Military coup in the US?

Even this highest ranking military officials are still subject to authority of their civilian leaders; the President and Congress. No General in the US military would even consider pulling that off. Even if they did, they would have to convince their subordinate leaders to do it, or cover ther actions with seemingly good intentions.

No, there is no document which says how the military would take out the government, that would be contradictory to the purpose of a military.

We wouldn't return the power. There would be no way to succefully do it. If you destroy one government and replace it with another, what are you going to model the new government after? You can't model it after the old one, it already failed. Reuilding it would just be asking for failure later down the road.

Voters can't decide on anything, how would they decide on how a new government would run?

Why do egyptians hate Mohamed Morsi?

Morsi was becoming more of a dictator every day. After enshrining Sharia law in the newly drafted constitution, he granted himself sweeping authority to pass any law that would 'advance the revolution', which is such a vague term that it implies unchecked extensive powers. Then he made himself immune from judicial oversight. Neither [former presidents] Nasser, nor Sadat, nor Mubarak had the power that Morsi gave himself.
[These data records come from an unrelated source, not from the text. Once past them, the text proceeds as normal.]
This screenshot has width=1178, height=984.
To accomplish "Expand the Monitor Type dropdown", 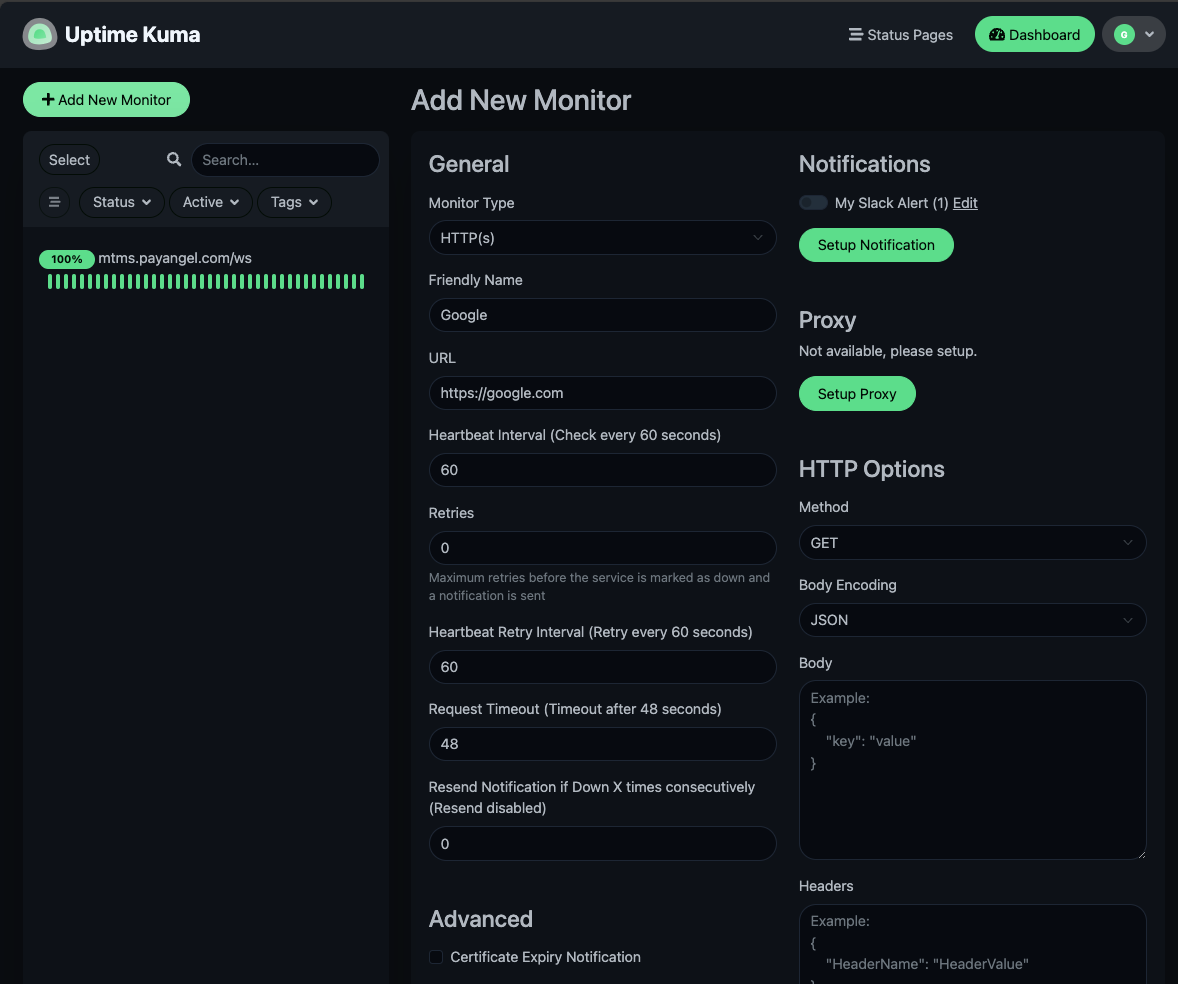I will [x=602, y=238].
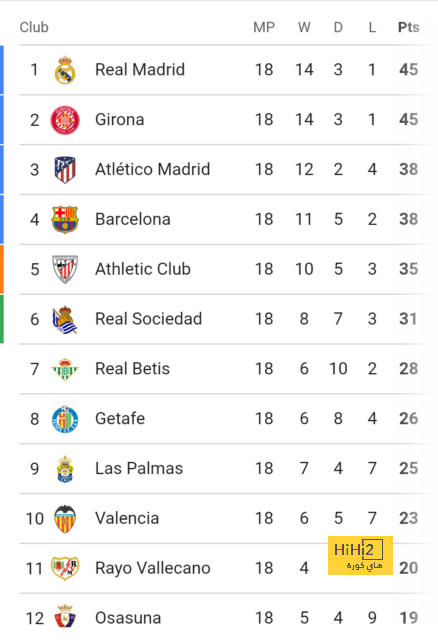Open the Athletic Club crest
The width and height of the screenshot is (438, 640).
tap(65, 269)
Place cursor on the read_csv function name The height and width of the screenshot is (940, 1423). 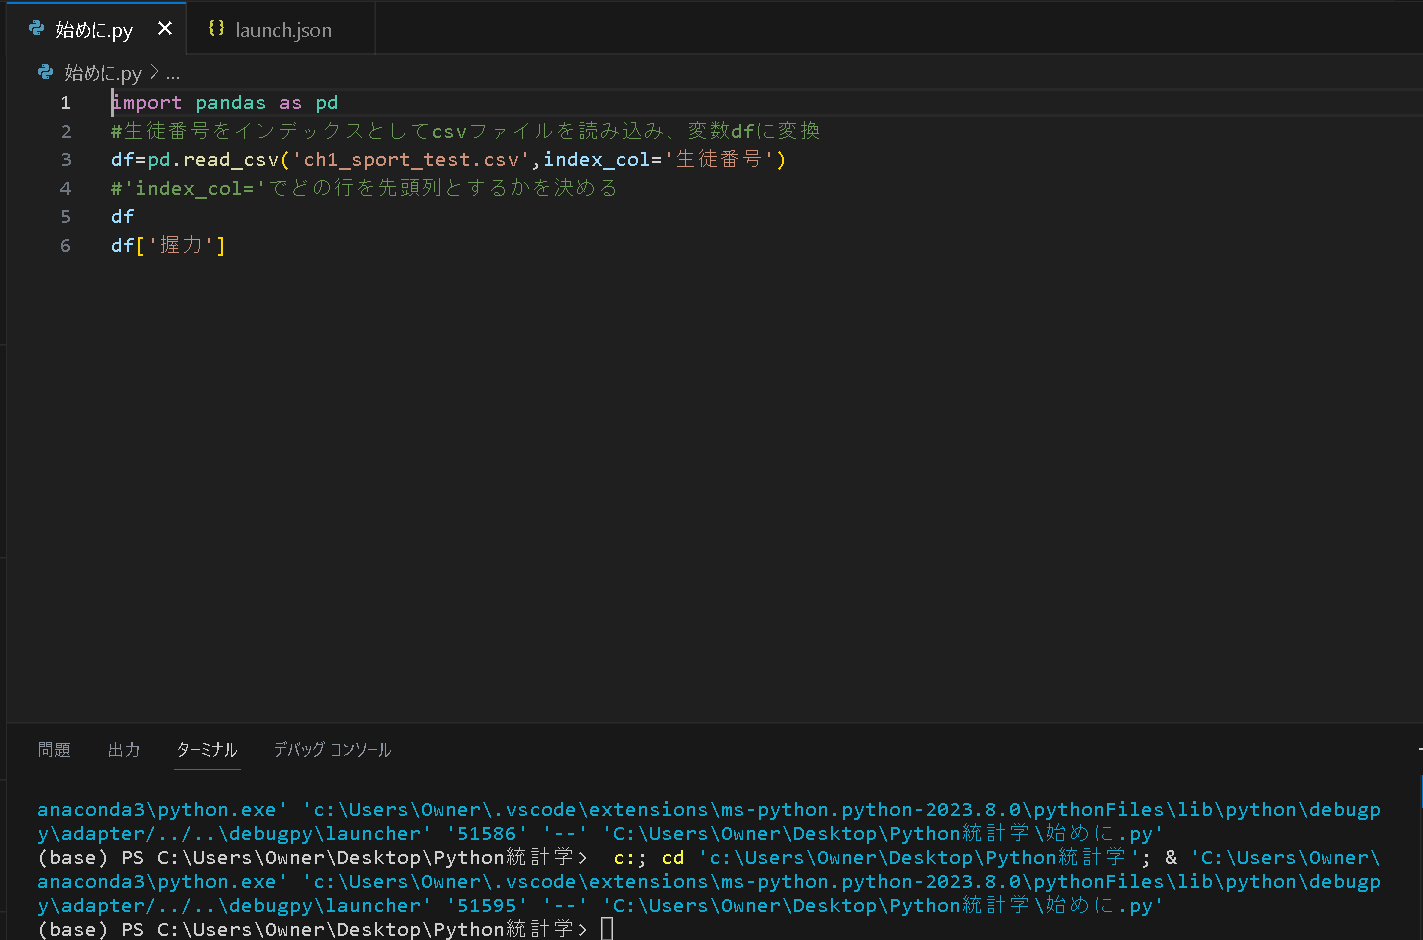pyautogui.click(x=231, y=160)
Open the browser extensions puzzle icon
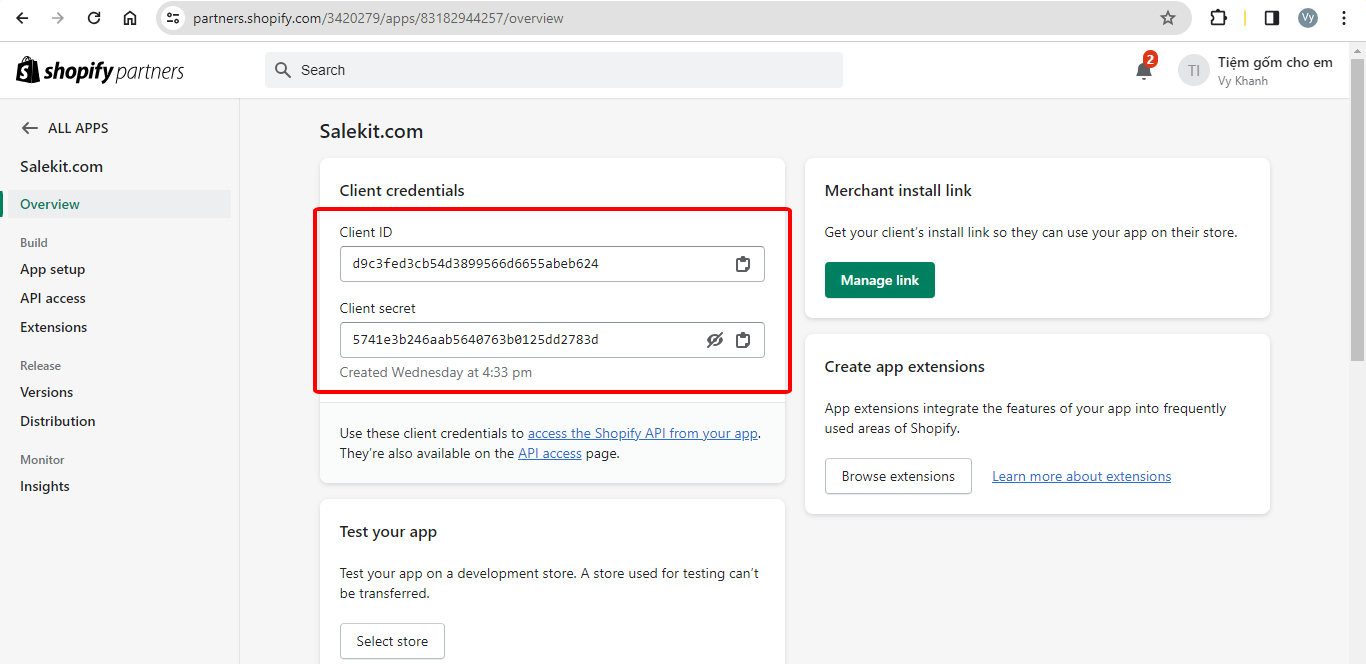 tap(1218, 18)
Egypt is predominantly Muslim, with Muslims accounting for between 80% and 90%. Most of those are Sunni. A significant number are Sufi. A minority of a few thousand are Mu-Tazila and Sharia Twelvers & Ismailism.

The Muslims hate Morsi for not proceeding fast enough with the Islamization -- and primarily because he hasn't scrapped the hated Camp David Accords and gone on jihad against Israel. (That's why they got rid of Mubarak, also with a military coup). In addition, the Morsi administration repeatedly broke promises —including appointing a female vice president, and a Coptic Christian deputy.

About 10-20% (around 12-16 million) of the population are members of an Oriental Coptic Orthodox Christian Church. About 300,000 Egyptians are protestants. The total is about 15-20 million Christians.

The secularist protesters didn't like the Islamization of the country and the full imposition of Sharia Law, and also don't like the Muslim Brotherhood.

Also, unemployment is high.

Egypt straddles the Suez Canal, so the whole world is watching this nervously.